En regardant ce modèle, nous pouvons voir une hiérarchie se dessiner clairement. Désormais, il est possible de définir un « établissement client », une « société cliente », etc. Nous pouvons également avec cette définition « plus propre » poser les bonnes questions : « dans votre système vos données sont organisées par société, par établissement ou les deux ? ». Croyez-moi beaucoup de sociétés ne se sont pas posés cette question en préparant les DGDs.

Cette « amélioration » de la définition d’un objet métier nous permet également d’auditer la qualité des référentiels car les règles d’unicité sont devenues plus claires.

Note. Même si vous n’avez pas besoin de SIRET pour le fonctionnement de vos processus business ou bien que vous gérez une activité dans un pays où le SIRET n’existe pas, vous pouvez utiliser la définition d’établissement comme « société à l’adresse donné »… et oui, les établissements peuvent avoir des noms propres.

Et ne nous arrêtons pas là ! Ce n’est que le début. Par exemple, quand vous dites « il travaille chez la société Bouygues », c’est à dire, exactement ?

Une recherche rapide sur societe.com nous apprend qu’il existe plein de « Bouygues », notamment :

Vous voulez dire qu’il travaille dans une société qui fait partie de la « groupe » Bouygues ou dans une « branche » Bouygues Telecom ou Bouygues Construction.
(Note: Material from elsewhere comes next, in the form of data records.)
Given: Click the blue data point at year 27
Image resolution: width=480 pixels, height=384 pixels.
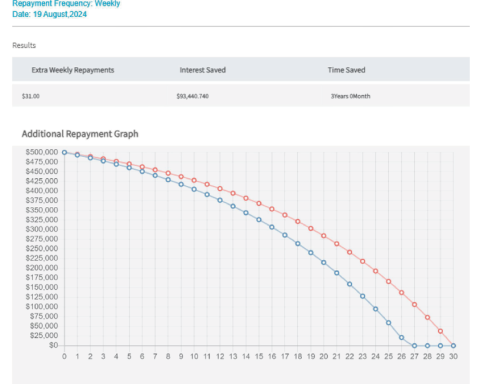Looking at the screenshot, I should coord(414,346).
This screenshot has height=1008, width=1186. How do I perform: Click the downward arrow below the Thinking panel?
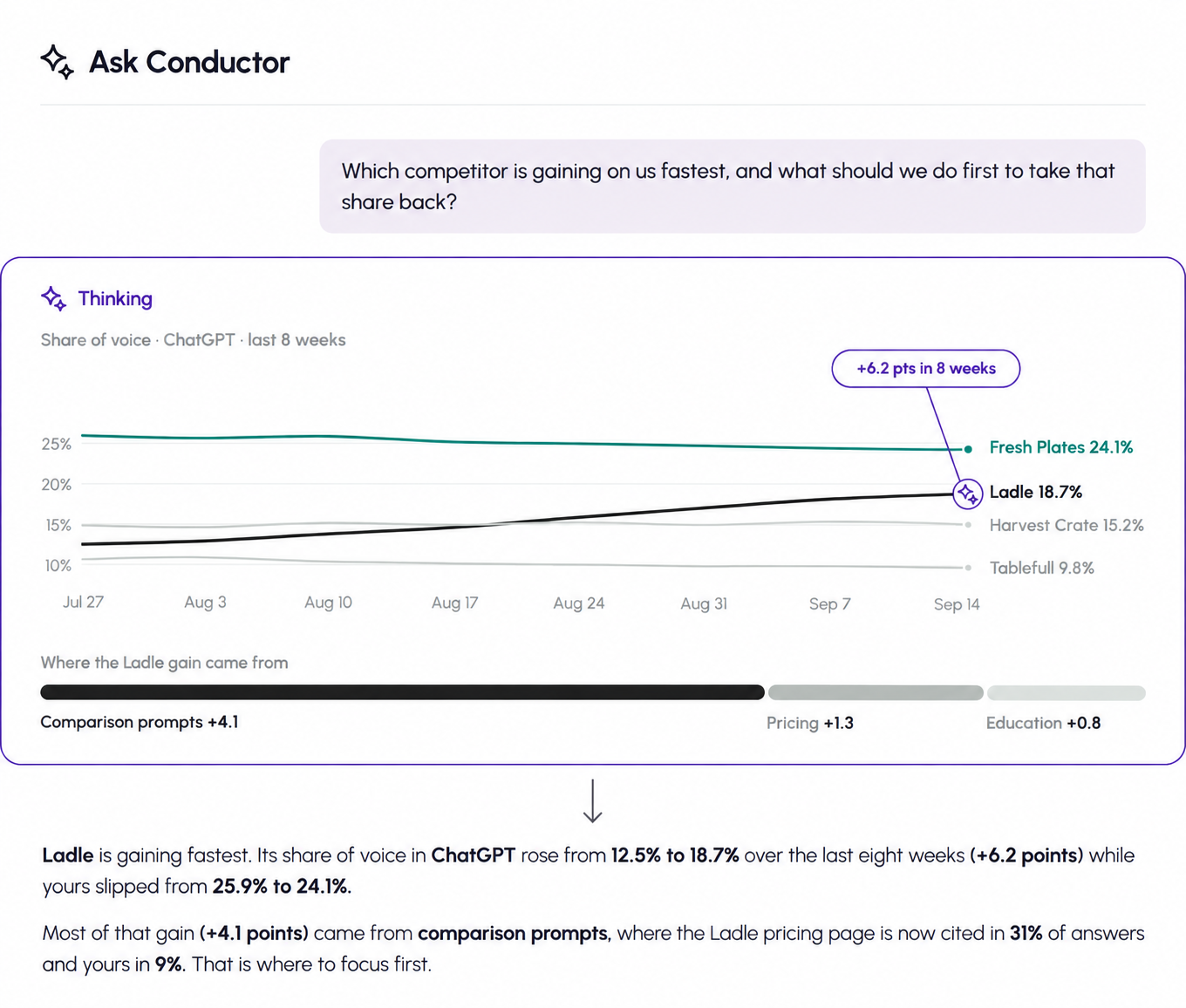click(592, 801)
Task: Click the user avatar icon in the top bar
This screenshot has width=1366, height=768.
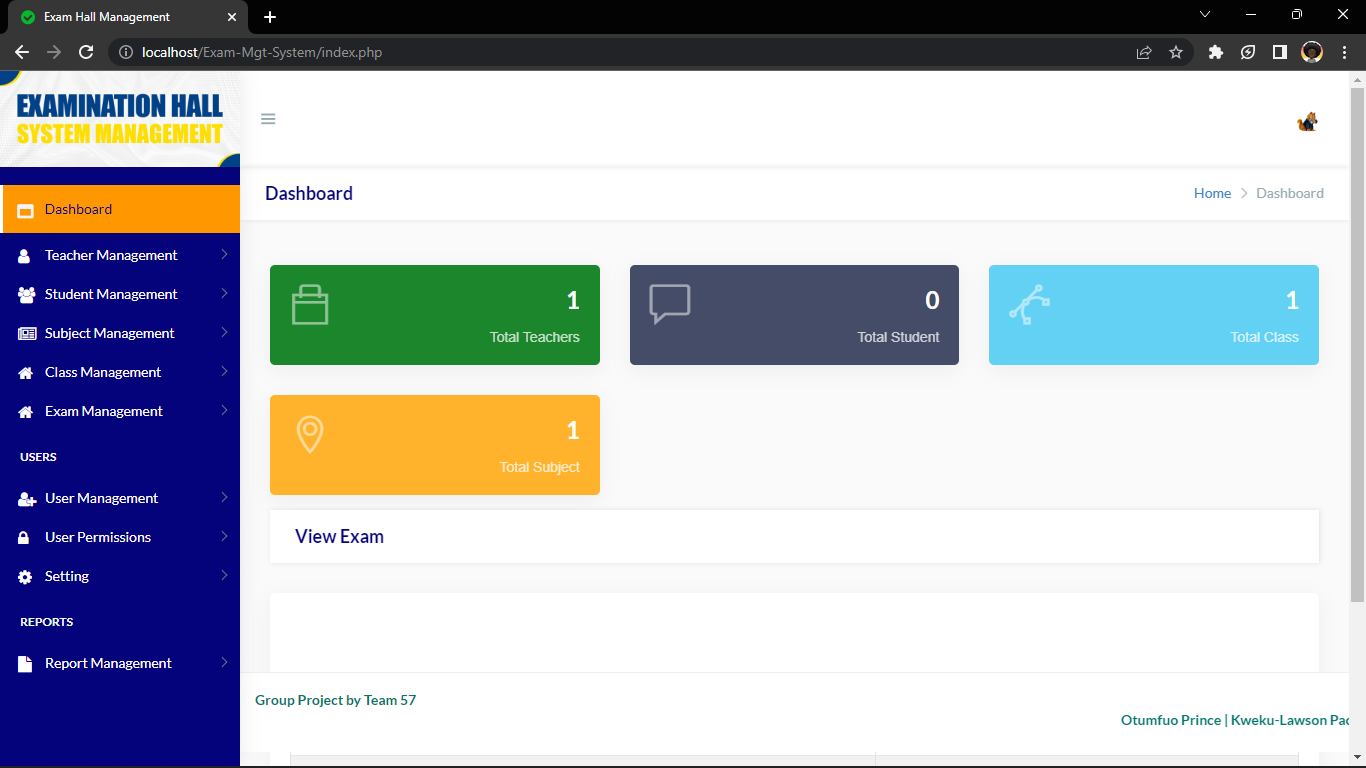Action: 1307,121
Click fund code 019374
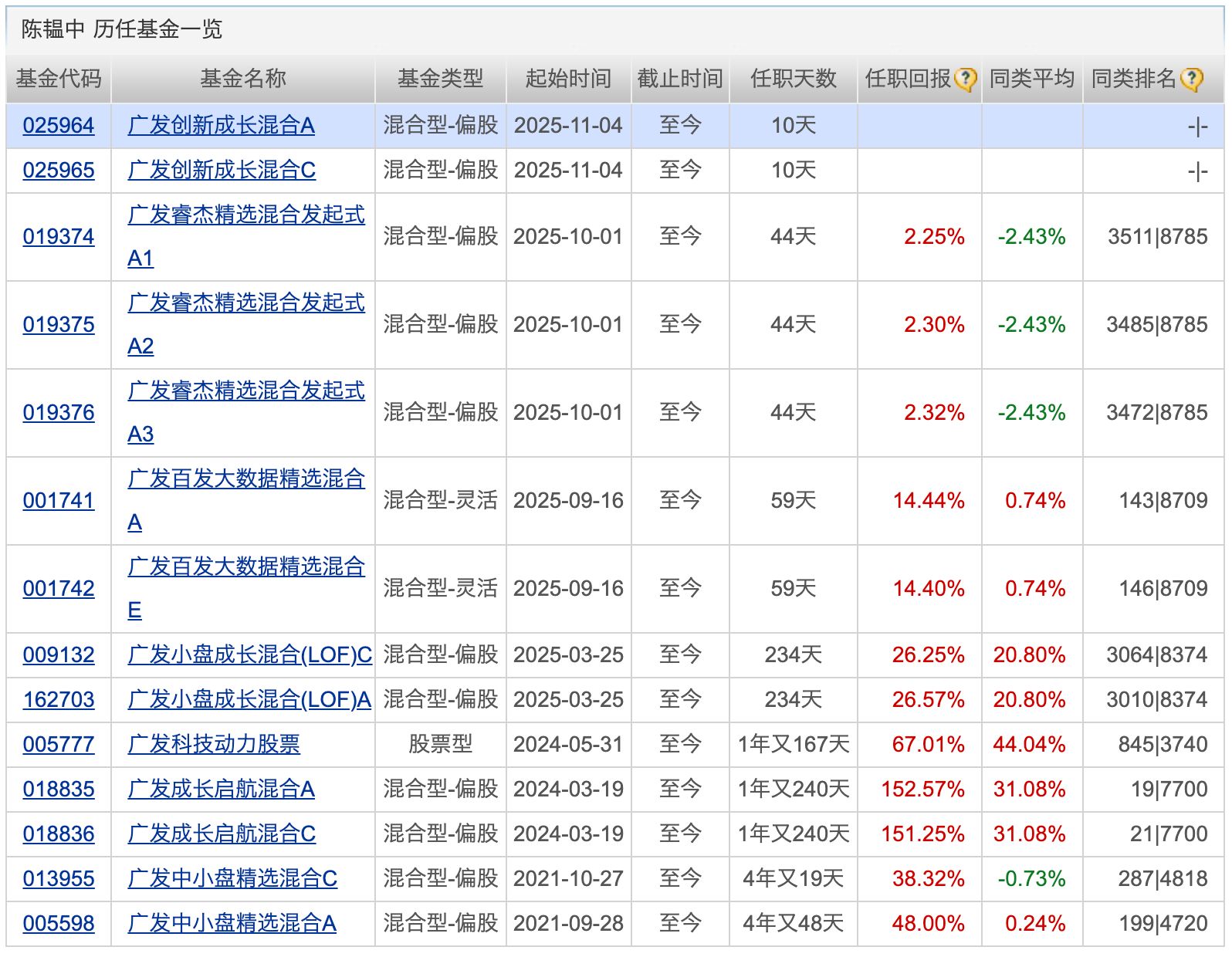 point(59,237)

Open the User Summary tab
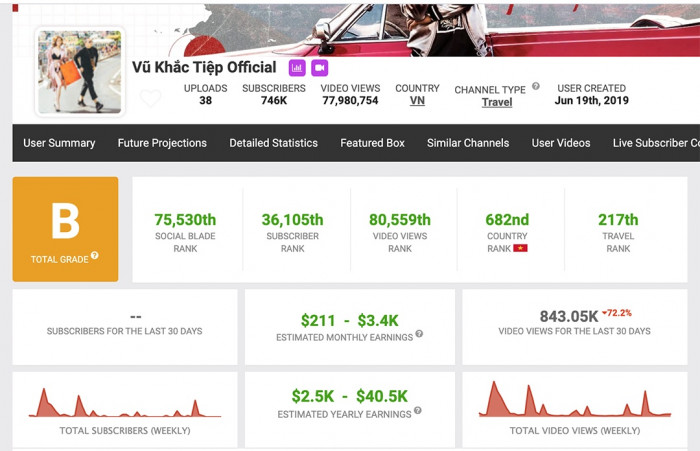coord(59,143)
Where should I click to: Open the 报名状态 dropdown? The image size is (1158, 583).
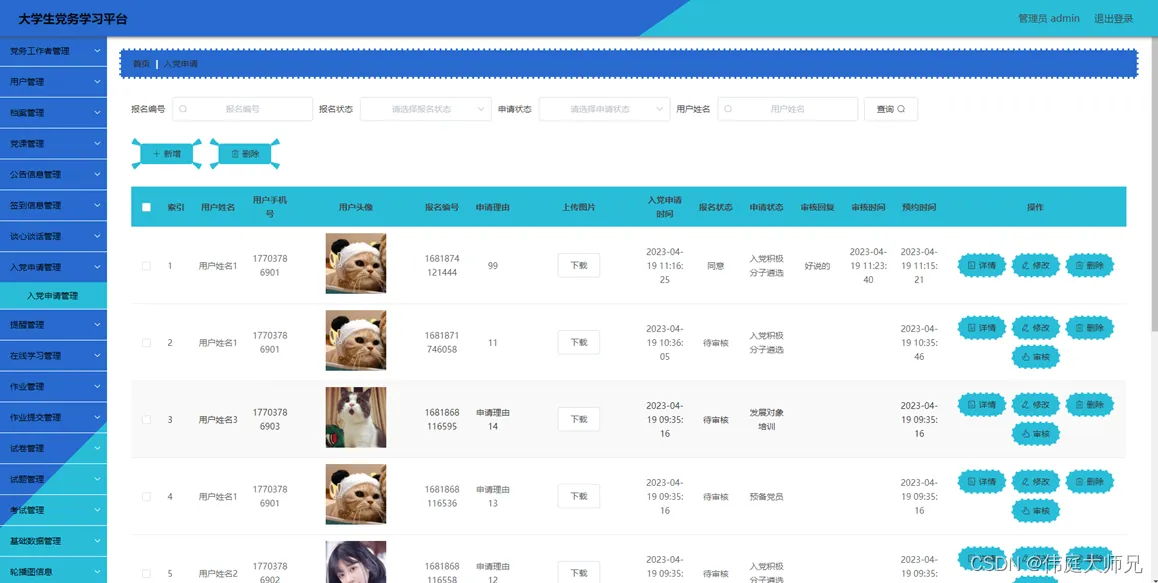(x=425, y=109)
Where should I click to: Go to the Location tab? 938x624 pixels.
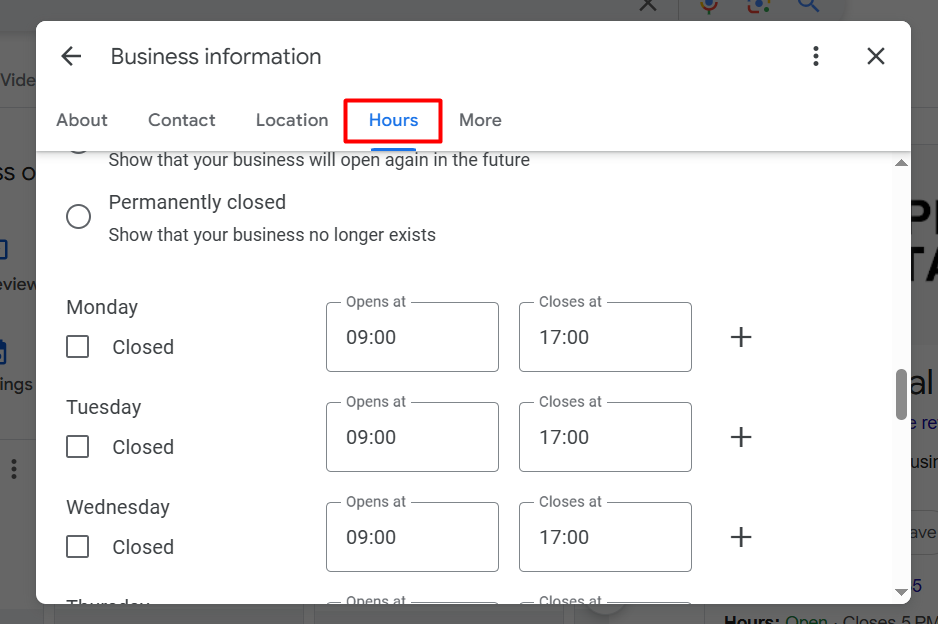pos(292,120)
Si c’est important pour vos processus, vous pouvez modéliser cette « granularité » : les niveaux de Groupe, Branche, Société, Etablissement, Direction, Business Unit, etc.

Analysons notre définition :

  • j’espère qu’elle est plus claire qu’une définition « basique »,
  • elle révèle les problèmes de modélisation,
  • elle montre les niveaux utilisés dans les processus fonctionnels,
  • elle donne une idée pour certaines règles de validation de référentiel (TVA doit être unique dans la liste des sociétés, par exemple).

Note. Je dois mentionner une chose importante : le rôle de « client » doit être aussi défini. Souvent, on se retrouve avec 3 personnes – une peut être le demandeur de service pour une autre et la troisième payera cette demande (le trois sont « clients » mais différemment). C’est probablement à ce moment que DGD commencera porter ces fruits.

Stop. Ou peut-on trouver ces définitions ?

Justement, je propose de vérifier si vos consultants en Data Governance disposent d’un livre de W. Kent « Data and Reality » et/ou un livre de L. Silverston « The Data Model Resource Book »…

Non, sérieusement, il y a plusieurs choses :

  • votre entreprise n’est pas si spéciale et beaucoup de notions existent dans les « connaissances métier » qu’il faut chercher à comprendre : « sociétés », « établissements »,
  • les objets « spécifiques » à votre société ou à votre domaine d’activité sont en mesure d’être extraits en analysant les vrais processus métier, d’où le lien avec Business Process Management,
  • certains objets sont « définis » par les règles que la société impose sur les processus : « unique donneur d’ordre par compte ».

Conclusions

  • Construire un Data Governance Dictionary c’est du sang et des larmes.
  • C’est pour cela que beaucoup de systèmes actuels se basent sur les définitions incorrectes / incomplètes.
  • D’où un nombre de douleurs d’intégration et d’analyse de données.
  • …et non, ce n’est pas un Data Lake qui va sauver la mise, je vous l’assure.

Bonne santé à vous et à vos systèmes.